FNE quer que o pré-escolar comece aos zero anos

A Federação Nacional de Educação (FNE) quer que o sistema pré-escolar seja alargado aos zero anos de idade e rejeita uma escola que "se limita a preparar alunos para exames", informa o secretário-geral, João Dias da Silva.

Numa conferência de imprensa, no Porto, que serviu para fazer o balanço da legislatura no setor da Educação e divulgar a agenda reivindicativa para os próximos quatro anos, a FNE defendeu como "fundamental" a revisão da lei de base do sistema educativo que estabelece, nos três anos de idade, a educação pré-escolar.

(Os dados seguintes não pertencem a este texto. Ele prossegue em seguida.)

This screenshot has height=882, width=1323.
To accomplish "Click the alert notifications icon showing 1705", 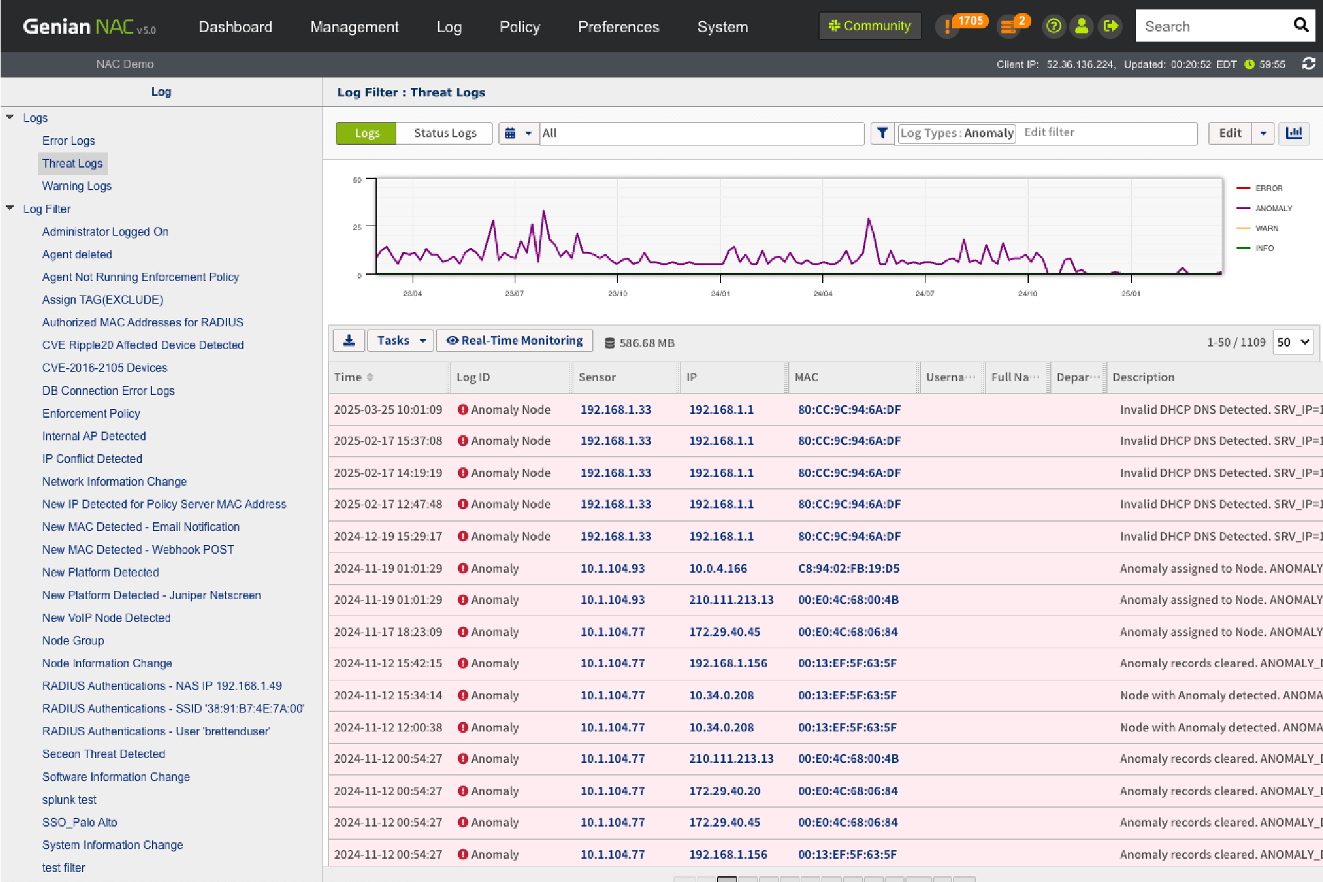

"Não se trata de uma questão meramente concetual, mas sim parte da convicção de que as crianças devem ser sempre acompanhadas por pessoas qualificadas", disse o secretário-geral da FNE, João Dias da Silva.

O responsável referiu que a escolaridade média dos portugueses não ultrapassa ainda o 8.º ano, apesar da escolaridade obrigatória ter passado do 9.º para o 12.º ano, apontando que "isto significa que as ofertas educativas têm ficado muito aquém daquilo que é a imposição legal".

Antecipar a formação

"É difícil e tem sido difícil, mas também podemos dizer que a taxa de cobertura de crianças com quatro anos de idade já ronda os 80% (...). Entendemos que [a educação pré-escolar] deve ser antecipada. As crianças não nascem com três anos. A sociedade tem realidades novas. A escola não tem de resolver mas é preciso que a sociedade consiga resolver esses problemas", disse João Dias da Silva, enumerando a precariedade no trabalho, as famílias monoparentais e o trabalho por turnos.

A FNE considera que "uma educação pré-escolar feita com educadores de infância é a base de percursos educativos com sucesso", numa altura em que, indicou o secretário-geral, Portugal apresentou neste "último ano elevadas taxas de retenção".